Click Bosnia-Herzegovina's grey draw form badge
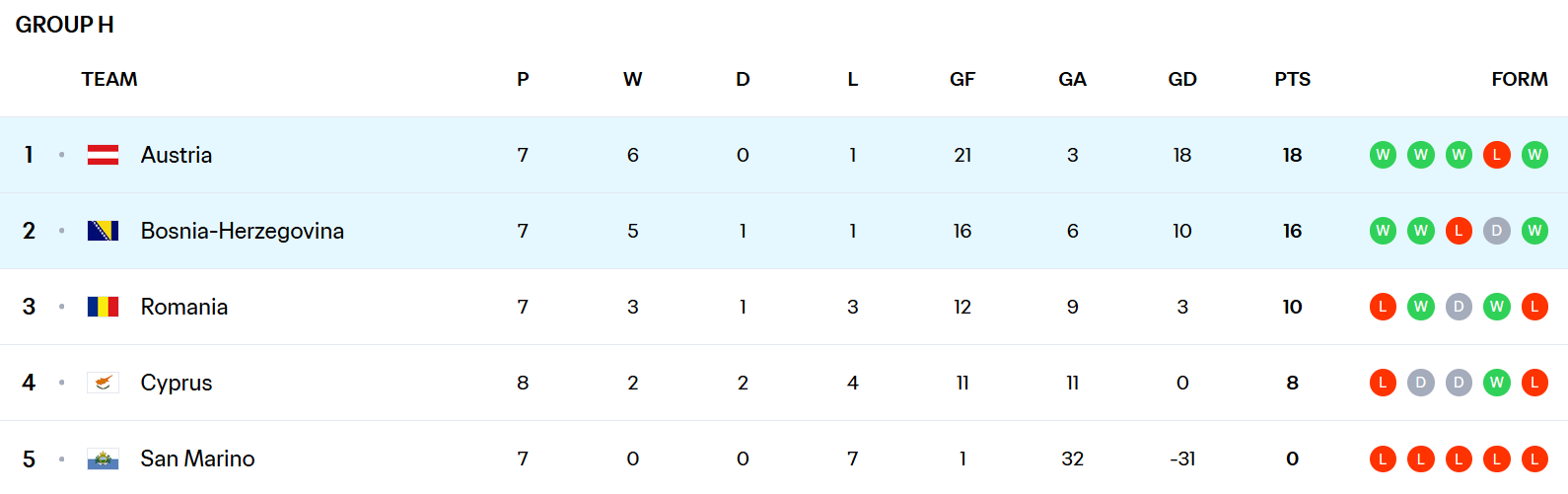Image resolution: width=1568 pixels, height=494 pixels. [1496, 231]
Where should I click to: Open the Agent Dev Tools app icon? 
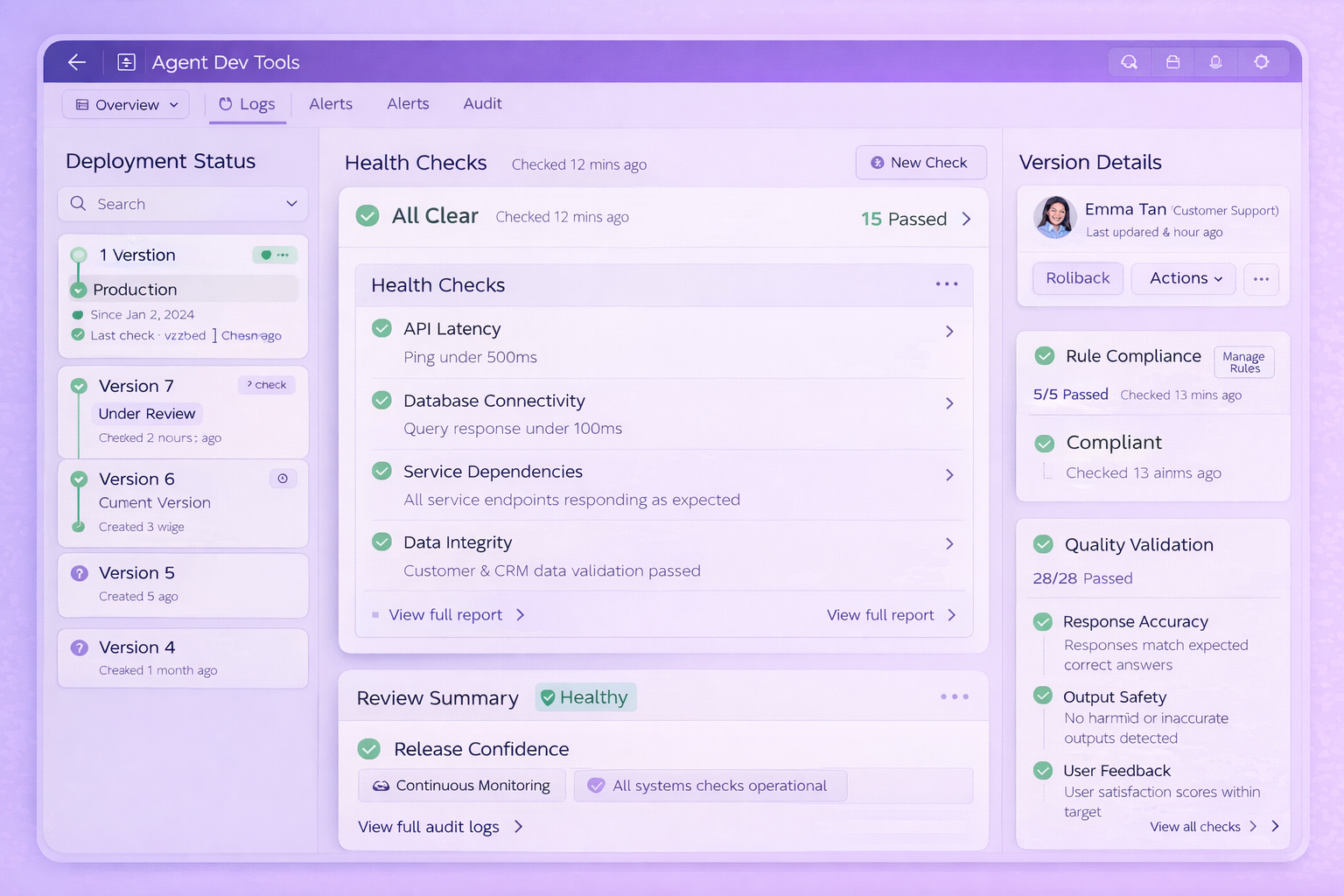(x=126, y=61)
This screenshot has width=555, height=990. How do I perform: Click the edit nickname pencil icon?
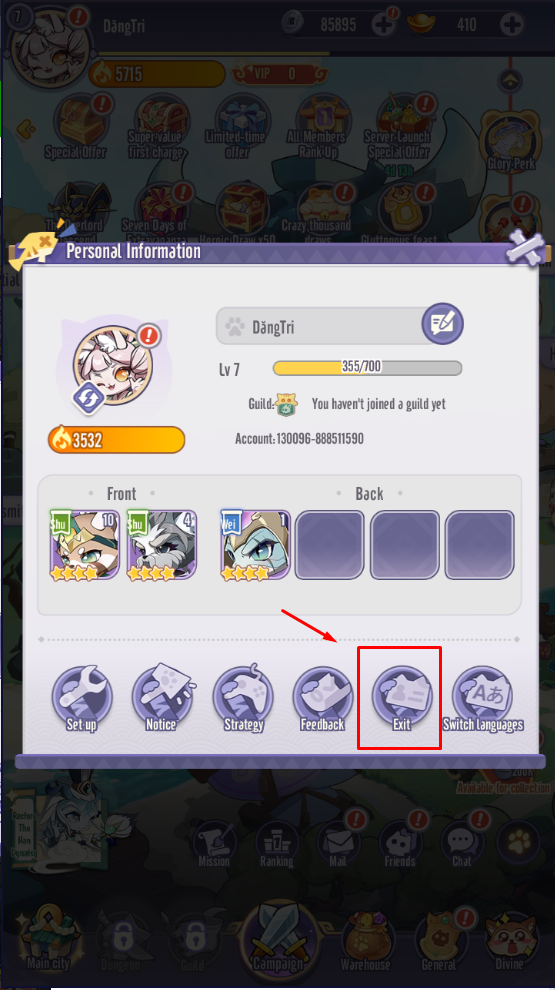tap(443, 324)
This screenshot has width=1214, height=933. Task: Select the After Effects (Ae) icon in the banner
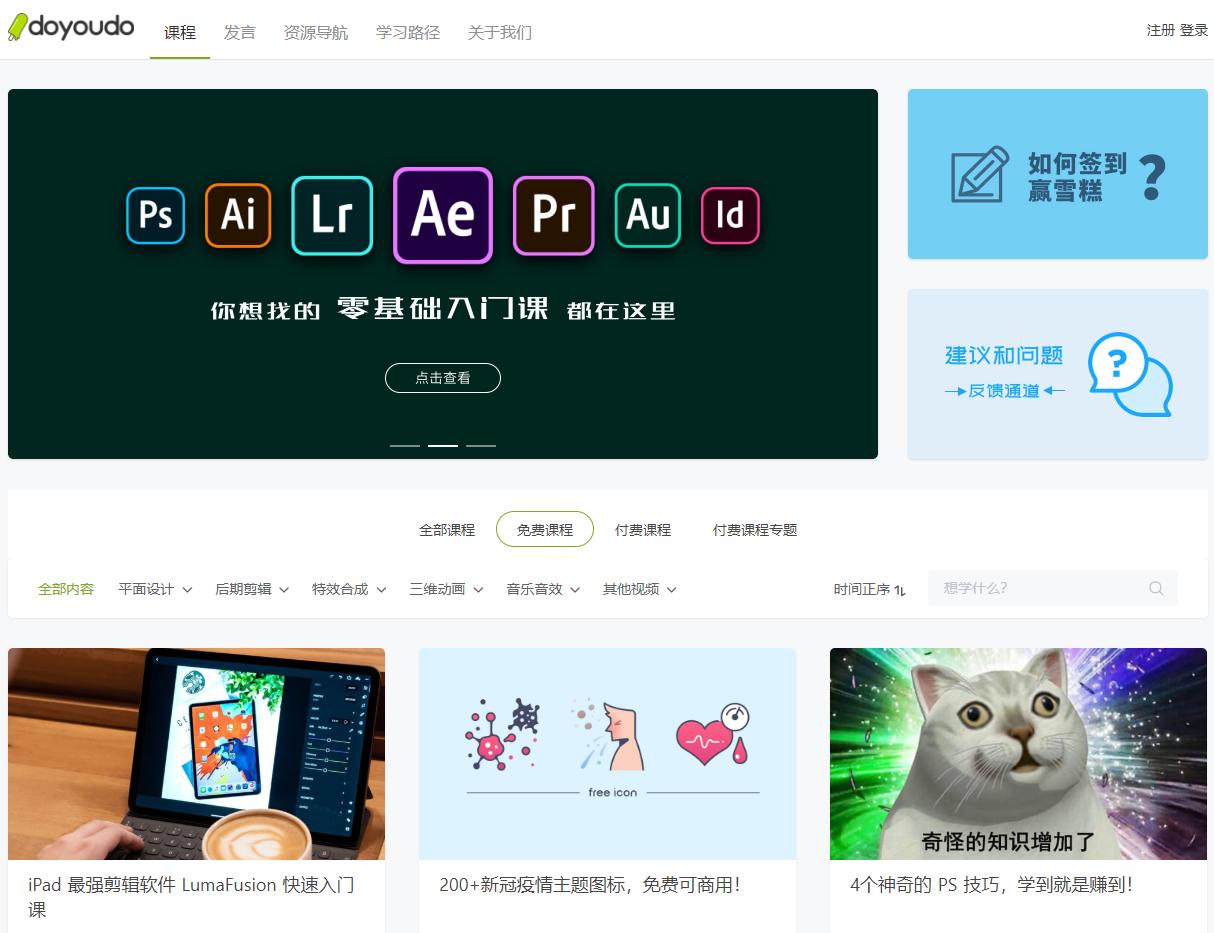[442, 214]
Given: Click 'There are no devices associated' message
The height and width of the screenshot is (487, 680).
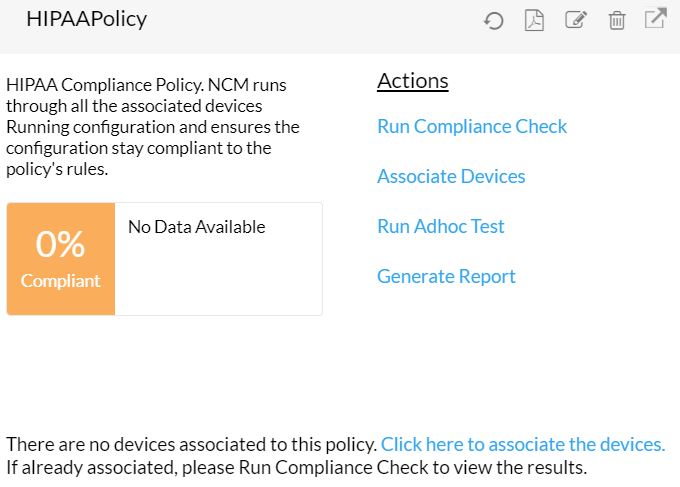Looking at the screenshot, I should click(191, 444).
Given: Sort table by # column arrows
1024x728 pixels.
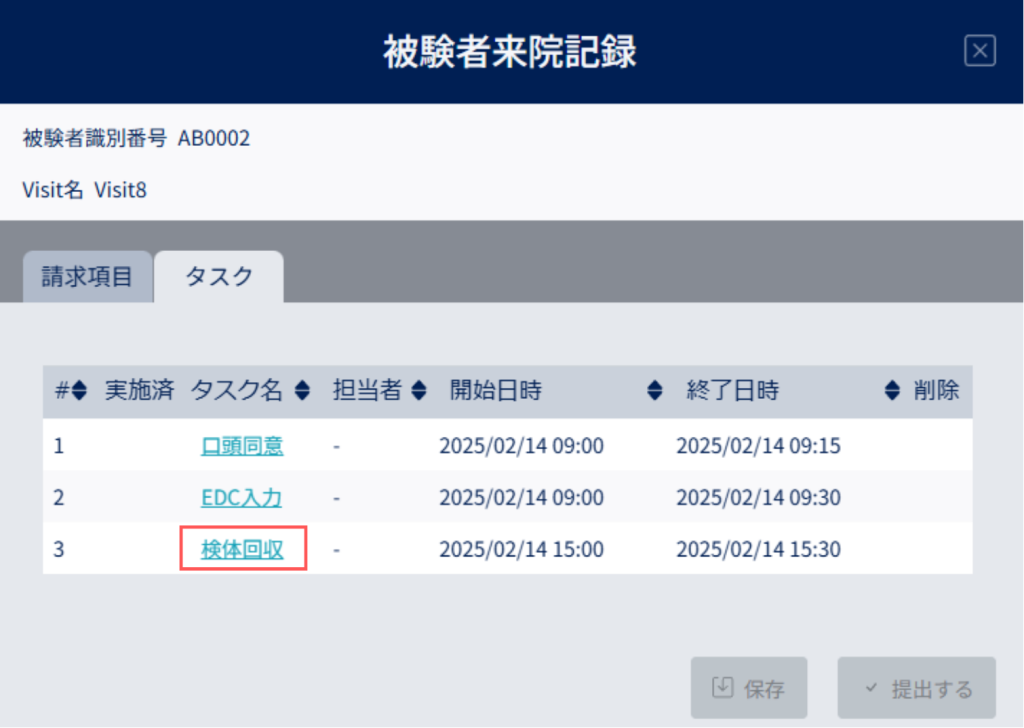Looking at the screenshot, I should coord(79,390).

****************

Exercise directions
Output each line above exactly as it stands, omitting the pictures.

Exercise response
Click Bosnia-Herzegovina's grey draw form badge
Image resolution: width=1568 pixels, height=494 pixels. [1496, 231]
Where should I click to: Open the Agent Dev Tools app icon? 
(x=126, y=61)
This screenshot has width=555, height=990. How do I perform: Click the edit nickname pencil icon?
tap(443, 324)
This screenshot has width=1214, height=933. Task: Select the After Effects (Ae) icon in the banner
[442, 214]
Given: Click 'There are no devices associated' message
The height and width of the screenshot is (487, 680).
Looking at the screenshot, I should click(191, 444).
Given: Sort table by # column arrows
1024x728 pixels.
Looking at the screenshot, I should coord(79,390).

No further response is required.